- **Tarefa**: Atualize a passagem do trecho sobre representação de interesses que vai de "No que diz respeito" a "da participação política.", substituindo "Parlamento" por "Legislativo", e apresente-a completa.

- **Trecho para leitura**:
________

Por outro lado, registram os autores, que enquanto no período anterior o Parlamento era “rota obrigatória de passagem” para os quadros do governo, no período da ditadura a estratégia foi indicar ministros “sem vínculos com o mundo da representação político-partidária, além de diminuir o papel do Congresso como escola de socialização política” (Boschi, Diniz e Santos, 2000).

No que diz respeito à representação de interesses, já naquele momento as mudanças sociais apresentavam uma “evolução para um sistema híbrido, caracterizado pela coexistência de antigas e novas configurações organizacionais e institucionais” (Diniz e Boschi, 1999). O padrão dual da representação de interesses já começava a dar sinais.

Segundo Cardoso (1975), naquele momento as decisões políticas que realmente interessavam não passavam pelas estruturas tradicionais, como os partidos e o Parlamento, por exemplo. Isso porque havia um vínculo entre setores empresariais e setores da burocracia, constituindo aquilo que o autor denominou de anéis burocráticos. Chamando, inclusive, a atenção para o risco, naquele momento, da manipulação dos grupos de poder em detrimento da participação política.

Em seu recente trabalho de revisão da literatura, Mancuso apresenta resumidamente a idéia de anéis burocráticos elaborada por Cardoso (1975) para descrever as relações entre o empresariado e o Executivo

Segundo Cardoso, a burguesia industrial não participou diretamente, sob o regime militar, da “fração dirigente do topo do aparelho de Estado”, círculo restrito aos próprios militares e aos tecnoburocratas. No entanto, os grandes empresários do setor industrial participaram de decisões do Estado por meio dos “anéis burocráticos”, alianças momentâneas que os uniam a burocratas de agências governamentais e/ou a administradores de empresas públicas, em torno de questões específicas. (Mancuso, 2007).

Em resumo, os dois comportamentos que podem ser apontados como uma marca registrada da trajetória de representação de interesses no Brasil também aqui estão. O

primeiro é o padrão dual da representação dos empresários, sempre combinando pragmaticamente a participação via aparato estatal burocrático e, também, via organizações representativas e seus interesses. A outra regularidade é a fraqueza dos partidos políticos. Pela baixa institucionalização os partidos nunca conseguiram ser canais de representação de interesses as sociedade.

________

- **Dados registrados**:
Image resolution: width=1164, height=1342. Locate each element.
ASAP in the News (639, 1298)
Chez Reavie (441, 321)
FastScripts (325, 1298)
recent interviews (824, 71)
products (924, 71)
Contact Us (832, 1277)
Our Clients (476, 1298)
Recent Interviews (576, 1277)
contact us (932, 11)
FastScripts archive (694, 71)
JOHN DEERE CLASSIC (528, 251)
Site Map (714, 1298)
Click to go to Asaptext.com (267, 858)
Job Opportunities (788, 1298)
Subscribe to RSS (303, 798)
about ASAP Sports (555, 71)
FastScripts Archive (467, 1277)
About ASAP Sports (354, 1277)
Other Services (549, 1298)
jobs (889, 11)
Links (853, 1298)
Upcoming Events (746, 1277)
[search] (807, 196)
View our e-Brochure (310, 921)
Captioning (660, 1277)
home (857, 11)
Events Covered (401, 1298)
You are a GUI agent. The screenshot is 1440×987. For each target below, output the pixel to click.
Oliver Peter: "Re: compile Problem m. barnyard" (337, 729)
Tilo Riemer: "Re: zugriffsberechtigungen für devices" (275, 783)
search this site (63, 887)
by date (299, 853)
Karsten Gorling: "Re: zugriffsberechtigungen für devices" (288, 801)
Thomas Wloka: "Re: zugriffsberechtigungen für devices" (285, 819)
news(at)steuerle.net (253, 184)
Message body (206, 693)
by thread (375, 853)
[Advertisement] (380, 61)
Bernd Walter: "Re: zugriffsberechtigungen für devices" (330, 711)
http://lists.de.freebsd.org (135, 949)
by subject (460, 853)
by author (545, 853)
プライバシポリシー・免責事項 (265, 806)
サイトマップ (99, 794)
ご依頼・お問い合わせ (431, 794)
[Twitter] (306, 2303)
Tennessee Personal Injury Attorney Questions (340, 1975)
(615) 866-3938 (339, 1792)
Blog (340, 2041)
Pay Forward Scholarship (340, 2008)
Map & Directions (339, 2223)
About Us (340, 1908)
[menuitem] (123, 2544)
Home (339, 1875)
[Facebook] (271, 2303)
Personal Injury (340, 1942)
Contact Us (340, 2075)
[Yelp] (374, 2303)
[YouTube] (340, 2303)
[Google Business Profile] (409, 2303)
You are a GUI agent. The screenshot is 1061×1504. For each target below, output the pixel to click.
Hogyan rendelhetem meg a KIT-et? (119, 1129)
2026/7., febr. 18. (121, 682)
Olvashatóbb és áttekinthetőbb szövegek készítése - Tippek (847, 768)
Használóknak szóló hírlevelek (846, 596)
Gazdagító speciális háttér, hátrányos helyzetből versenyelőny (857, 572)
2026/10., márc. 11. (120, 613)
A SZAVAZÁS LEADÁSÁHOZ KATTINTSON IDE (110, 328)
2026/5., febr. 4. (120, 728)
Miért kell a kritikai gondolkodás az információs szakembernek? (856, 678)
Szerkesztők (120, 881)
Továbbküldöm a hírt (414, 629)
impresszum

________

- **Sua resposta**:
No que diz respeito à representação de interesses, já naquele momento as mudanças sociais apresentavam uma “evolução para um sistema híbrido, caracterizado pela coexistência de antigas e novas configurações organizacionais e institucionais” (Diniz e Boschi, 1999). O padrão dual da representação de interesses já começava a dar sinais.

Segundo Cardoso (1975), naquele momento as decisões políticas que realmente interessavam não passavam pelas estruturas tradicionais, como os partidos e o Legislativo, por exemplo. Isso porque havia um vínculo entre setores empresariais e setores da burocracia, constituindo aquilo que o autor denominou de anéis burocráticos. Chamando, inclusive, a atenção para o risco, naquele momento, da manipulação dos grupos de poder em detrimento da participação política.